これらモードは、周波数スペクトラムの中で微妙に異なるエリアに焦点を当てているため、選択したモードに応じて、Neutrinoが微妙にオーディオの音質的なバランスを変えているのが聴き取れることと思います。特定のギタートラックでは、ベースモードの方が良い結果となるかもしれません。しかし、問題はありません。自身の耳を頼りに、自分の音楽に最も合うのは何かを探し出すべく、楽しんで作業してください。得られたサウンドにご満足頂けるのであれば、それ以上、我々から申し上げるべきことはありません。

Detail(ディテール)

Detailノブは、周波数スペクトラム全体のプロセッシングにおける精度の細かさを調整します。Neutrinoはコンスタントに入力信号を聴いて調整しているため、設定を変える際は、僅かな変更に留め、一旦間を置いてからその変更が信号に及ぼす影響を確認して頂くことをお勧めします。
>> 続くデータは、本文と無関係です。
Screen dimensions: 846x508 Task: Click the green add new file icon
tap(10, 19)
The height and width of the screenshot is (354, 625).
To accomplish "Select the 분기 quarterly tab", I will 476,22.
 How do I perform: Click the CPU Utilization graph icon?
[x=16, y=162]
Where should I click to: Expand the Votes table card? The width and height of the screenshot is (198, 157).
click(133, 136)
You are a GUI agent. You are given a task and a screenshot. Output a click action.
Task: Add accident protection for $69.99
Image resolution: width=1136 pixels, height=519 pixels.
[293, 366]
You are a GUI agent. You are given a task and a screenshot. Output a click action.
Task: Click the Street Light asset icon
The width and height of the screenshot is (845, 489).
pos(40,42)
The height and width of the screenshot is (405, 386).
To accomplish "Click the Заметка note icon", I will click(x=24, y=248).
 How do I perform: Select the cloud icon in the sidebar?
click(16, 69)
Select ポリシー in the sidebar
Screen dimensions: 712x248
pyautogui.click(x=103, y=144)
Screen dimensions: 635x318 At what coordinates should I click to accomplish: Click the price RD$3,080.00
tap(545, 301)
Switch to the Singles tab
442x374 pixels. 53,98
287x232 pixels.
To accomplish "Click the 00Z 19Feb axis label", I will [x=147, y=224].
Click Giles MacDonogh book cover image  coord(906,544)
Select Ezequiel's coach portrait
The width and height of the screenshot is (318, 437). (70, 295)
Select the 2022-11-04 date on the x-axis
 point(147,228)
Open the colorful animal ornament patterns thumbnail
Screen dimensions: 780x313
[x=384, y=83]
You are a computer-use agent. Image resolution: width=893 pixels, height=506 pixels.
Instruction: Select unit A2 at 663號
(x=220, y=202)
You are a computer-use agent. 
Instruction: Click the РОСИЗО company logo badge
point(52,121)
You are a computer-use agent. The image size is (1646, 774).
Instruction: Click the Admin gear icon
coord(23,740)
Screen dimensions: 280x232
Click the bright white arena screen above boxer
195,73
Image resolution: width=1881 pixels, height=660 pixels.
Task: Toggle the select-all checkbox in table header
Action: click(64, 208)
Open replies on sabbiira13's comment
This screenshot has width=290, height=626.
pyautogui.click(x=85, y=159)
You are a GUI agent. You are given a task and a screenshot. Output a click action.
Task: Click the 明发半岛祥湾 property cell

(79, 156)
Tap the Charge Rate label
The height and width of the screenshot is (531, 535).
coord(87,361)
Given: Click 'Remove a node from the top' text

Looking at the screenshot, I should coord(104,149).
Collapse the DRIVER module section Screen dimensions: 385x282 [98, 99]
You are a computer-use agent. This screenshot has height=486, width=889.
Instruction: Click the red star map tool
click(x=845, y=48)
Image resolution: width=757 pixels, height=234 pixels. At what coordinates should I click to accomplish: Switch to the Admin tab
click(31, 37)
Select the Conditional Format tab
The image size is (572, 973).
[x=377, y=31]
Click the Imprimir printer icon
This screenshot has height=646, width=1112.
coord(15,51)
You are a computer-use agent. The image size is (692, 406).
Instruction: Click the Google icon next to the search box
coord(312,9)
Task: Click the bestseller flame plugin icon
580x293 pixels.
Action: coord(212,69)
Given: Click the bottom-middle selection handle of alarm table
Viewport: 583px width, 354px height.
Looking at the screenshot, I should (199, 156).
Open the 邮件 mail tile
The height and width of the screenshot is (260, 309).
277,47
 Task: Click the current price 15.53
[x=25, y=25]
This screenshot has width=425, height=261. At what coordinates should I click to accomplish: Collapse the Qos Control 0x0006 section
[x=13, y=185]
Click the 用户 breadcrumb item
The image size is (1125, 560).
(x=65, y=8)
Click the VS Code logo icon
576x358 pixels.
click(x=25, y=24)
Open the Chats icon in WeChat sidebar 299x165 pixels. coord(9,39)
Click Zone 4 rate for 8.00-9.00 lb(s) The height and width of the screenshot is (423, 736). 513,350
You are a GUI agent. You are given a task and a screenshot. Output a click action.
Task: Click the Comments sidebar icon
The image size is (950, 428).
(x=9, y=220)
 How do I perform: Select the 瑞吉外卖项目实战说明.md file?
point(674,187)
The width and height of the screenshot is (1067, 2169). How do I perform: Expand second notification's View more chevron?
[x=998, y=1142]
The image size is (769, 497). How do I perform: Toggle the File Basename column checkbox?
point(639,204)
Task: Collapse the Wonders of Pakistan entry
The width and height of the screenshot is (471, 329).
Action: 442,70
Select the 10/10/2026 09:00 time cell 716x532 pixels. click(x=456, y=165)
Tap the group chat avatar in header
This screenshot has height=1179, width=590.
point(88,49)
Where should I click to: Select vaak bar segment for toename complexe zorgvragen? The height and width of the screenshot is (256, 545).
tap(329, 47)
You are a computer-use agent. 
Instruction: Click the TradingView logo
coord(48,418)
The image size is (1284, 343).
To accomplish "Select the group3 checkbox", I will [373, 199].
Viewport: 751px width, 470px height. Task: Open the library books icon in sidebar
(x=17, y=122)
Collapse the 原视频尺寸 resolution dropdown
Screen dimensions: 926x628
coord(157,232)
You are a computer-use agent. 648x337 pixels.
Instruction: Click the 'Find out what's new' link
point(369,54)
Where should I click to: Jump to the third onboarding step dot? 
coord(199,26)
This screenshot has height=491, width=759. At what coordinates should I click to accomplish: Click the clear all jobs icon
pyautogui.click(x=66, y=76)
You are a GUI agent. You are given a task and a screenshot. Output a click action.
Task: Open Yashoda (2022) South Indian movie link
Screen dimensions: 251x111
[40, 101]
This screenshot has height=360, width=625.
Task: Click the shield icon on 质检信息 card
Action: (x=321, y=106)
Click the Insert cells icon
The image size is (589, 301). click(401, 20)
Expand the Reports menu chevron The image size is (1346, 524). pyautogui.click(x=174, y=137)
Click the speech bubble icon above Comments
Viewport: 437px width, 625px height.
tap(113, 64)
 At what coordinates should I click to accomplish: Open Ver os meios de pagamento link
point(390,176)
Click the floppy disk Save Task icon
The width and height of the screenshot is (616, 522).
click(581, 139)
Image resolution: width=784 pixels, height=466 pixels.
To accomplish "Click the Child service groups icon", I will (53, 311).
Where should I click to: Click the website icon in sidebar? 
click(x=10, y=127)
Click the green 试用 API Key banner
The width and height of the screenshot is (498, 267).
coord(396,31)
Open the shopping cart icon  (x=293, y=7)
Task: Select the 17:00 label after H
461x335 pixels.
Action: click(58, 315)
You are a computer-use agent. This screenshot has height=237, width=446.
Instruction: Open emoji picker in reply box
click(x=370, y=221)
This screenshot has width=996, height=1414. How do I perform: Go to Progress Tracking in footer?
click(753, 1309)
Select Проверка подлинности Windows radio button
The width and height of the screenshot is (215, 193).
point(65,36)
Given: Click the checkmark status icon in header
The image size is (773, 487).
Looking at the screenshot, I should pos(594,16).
類似点は認められるものの、Neutrinoは、アナログサミング、トランスフォーマー、そしてテープのようにそれら独自の“音的キャラクター”をオーディオに添加するようには設計されていないことを理解頂くことが重要です。これらのアナログ機器は、しばしば独特の歪み特性を付加します。Neutrinoは一切のディストーションを付加することなく、できる限りトランスペアレントにオリジナルの信号を保存することに特化して設計されました。

Amount(分量)

Amountノブは、Neutrinoのダイナミック・プロセッシングが適用される分量を調整します。